PROBLEMS AND TASKS:
A – Reproduce the forum post on reading a file with mmap in C word for word, between "import string" and "file.write(outputline)", inclusive.
B – Pick up the forum post on reading a file with mmap in C right after its last line and keep writing it.

PASSAGE TO READ:
******************************
2 different output from an input file iterated from mmap and read with a chunk in C

Question

2 different output from an input file iterated from mmap and read with a chunk in C

170 Views Asked by EmadSmart At 06 June 2025 at 19:31

I want to read a file which has some characters in it and check the percentage of printable characters as well as the percentage of white spaces. This is my Python code which generates the input file:

import string
import random
array = list()
array = list(string.printable)
print(array)
external = ['\0','\a','\b','\v','\f','\e']
array = array + external
file = open("in.txt" , 'w')
for i in range (1000):
        outputline = array[random.randrange(0,len(array)-1)]
        file.write(outputline)
file.close()
******************************
DATA ENTRIES:
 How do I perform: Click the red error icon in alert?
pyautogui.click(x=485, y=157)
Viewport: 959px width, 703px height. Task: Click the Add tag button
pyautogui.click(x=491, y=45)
******************************
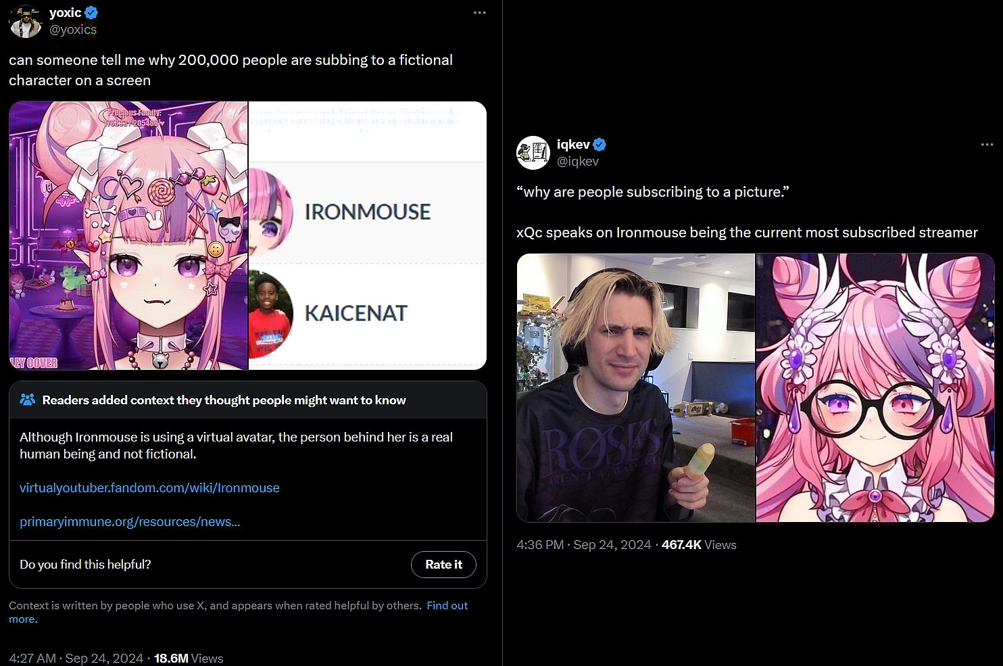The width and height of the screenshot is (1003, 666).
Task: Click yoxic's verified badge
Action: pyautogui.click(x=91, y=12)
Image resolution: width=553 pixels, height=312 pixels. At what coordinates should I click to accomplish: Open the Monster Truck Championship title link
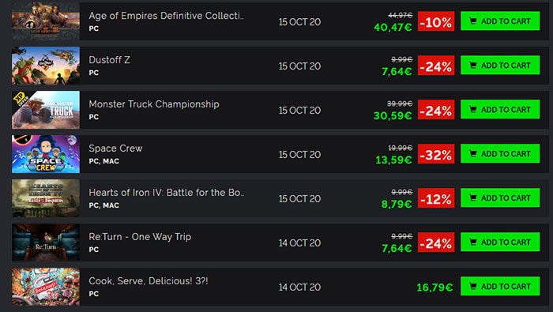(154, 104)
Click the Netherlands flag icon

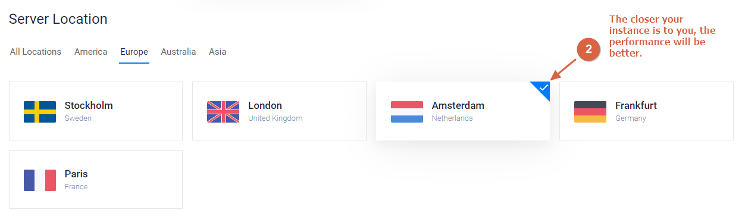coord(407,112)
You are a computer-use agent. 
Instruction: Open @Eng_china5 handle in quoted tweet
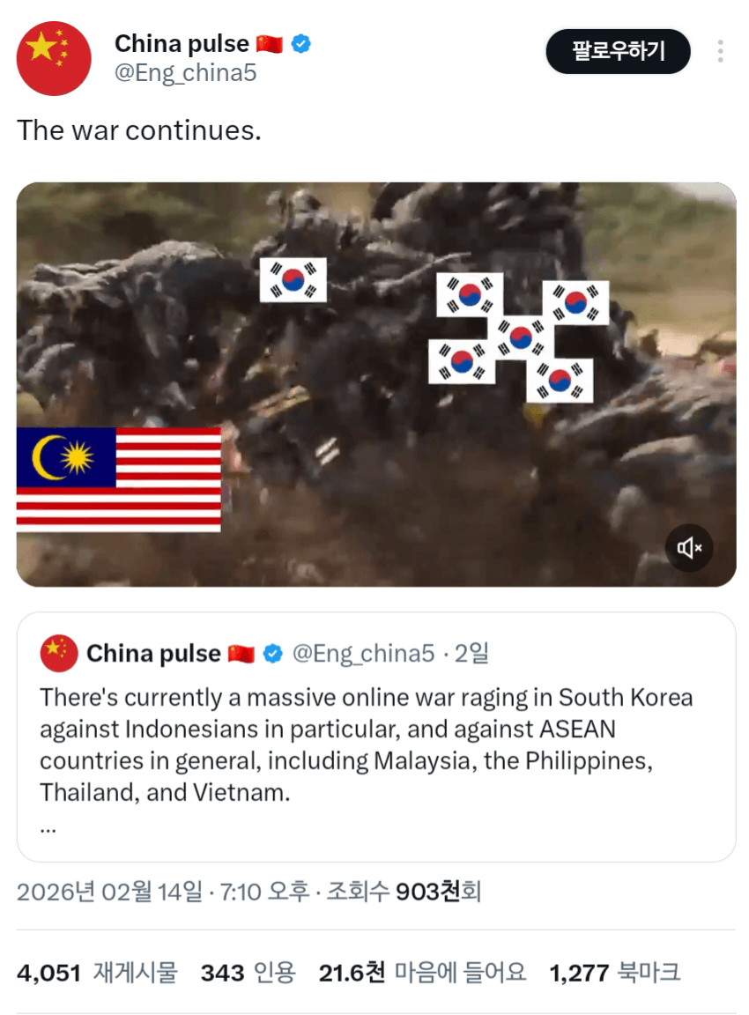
******************************
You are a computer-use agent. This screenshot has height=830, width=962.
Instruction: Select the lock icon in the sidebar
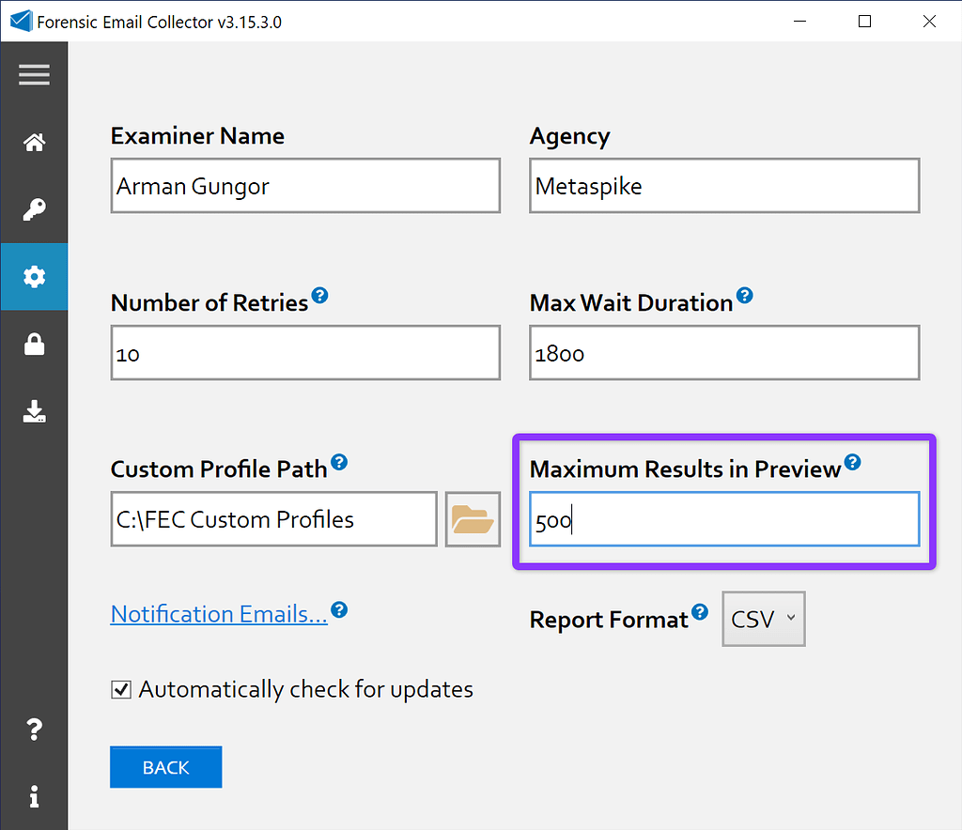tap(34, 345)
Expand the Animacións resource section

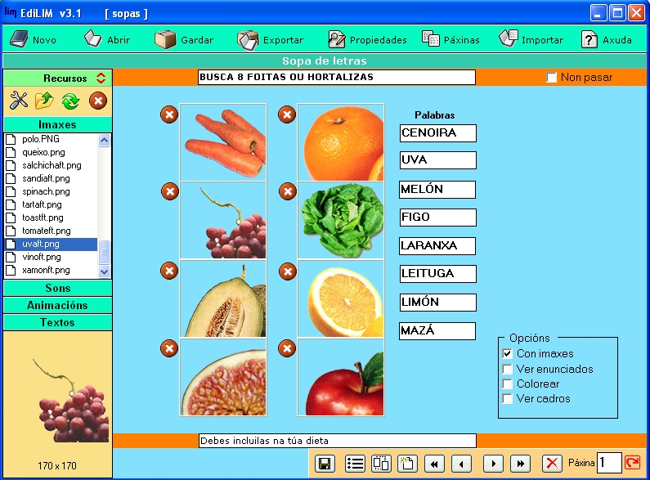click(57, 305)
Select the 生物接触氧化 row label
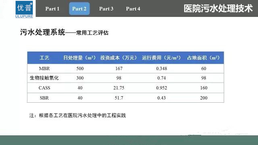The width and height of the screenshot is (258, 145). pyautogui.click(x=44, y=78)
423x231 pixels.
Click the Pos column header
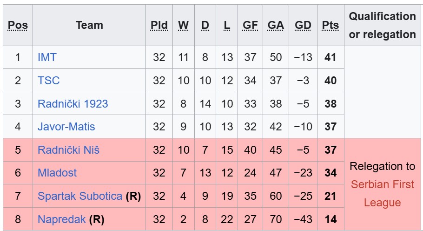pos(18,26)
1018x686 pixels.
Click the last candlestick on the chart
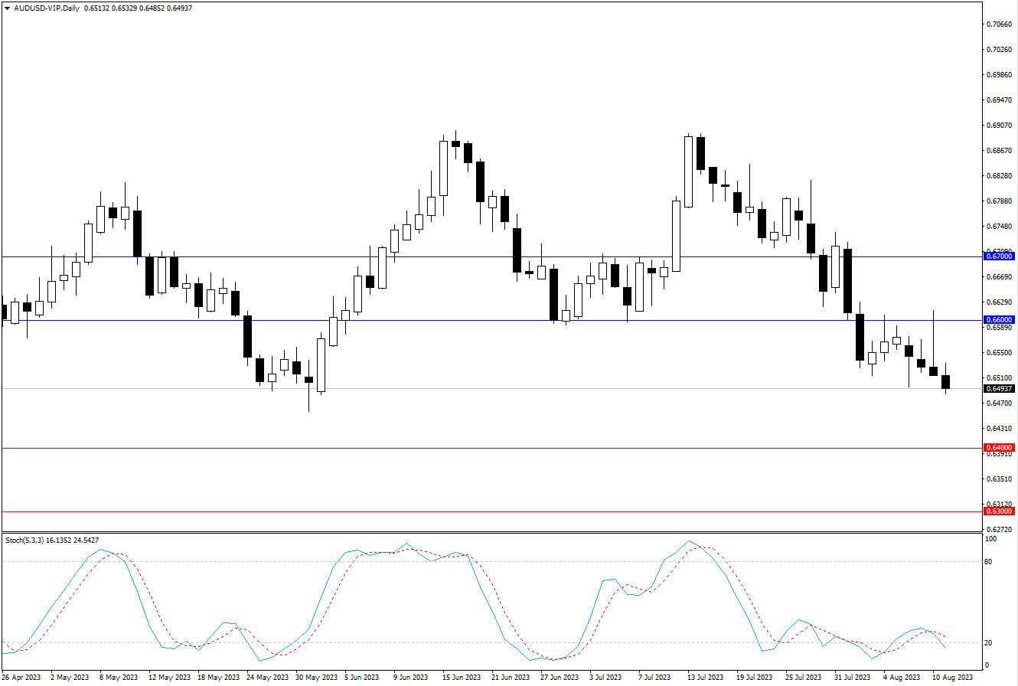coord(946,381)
******************************
THE RESULTS:
A –
import string
import random
array = list()
array = list(string.printable)
print(array)
external = ['\0','\a','\b','\v','\f','\e']
array = array + external
file = open("in.txt" , 'w')
for i in range (1000):
        outputline = array[random.randrange(0,len(array)-1)]
        file.write(outputline)

B –
I want my file to have both printable characters and whitespaces and other characters (which are not in these two groups). I do this in two ways:

Read the file, chunk by chunk, with the read system call in C:

#include <stdio.h>
#include <stdio.h>
#include <ctype.h>
#include <stdlib.h>
#include <string.h>
#include <sys/types.h>
#include <sys/stat.h>
#include <fcntl.h>
#include <unistd.h>
#include <errno.h>
int main(int arg, char *argv[])
{
    char c ;
    char *data;
    int numOfWs = 0 ;
    int numOfPr = 0 ;
    int numberOfCharacters;
    int sizeOfBlock ;
    int nread ;
    int i=0;
    int k;
    float wsP = 0;
    float prP = 0;
    sizeOfBlock = atoi(argv[3]) ;
    data = malloc(sizeOfBlock*sizeof(char));
    int fd = open(argv[2], O_RDONLY);
    while((nread = read(fd, data, sizeOfBlock)) > 0)
    {
        numberOfCharacters += nread ;
        for (i = 0; i < nread; ++i)
        {
            c = data[i] ;
            if(isprint(c))
                numOfPr ++ ;
            else if(isspace (c))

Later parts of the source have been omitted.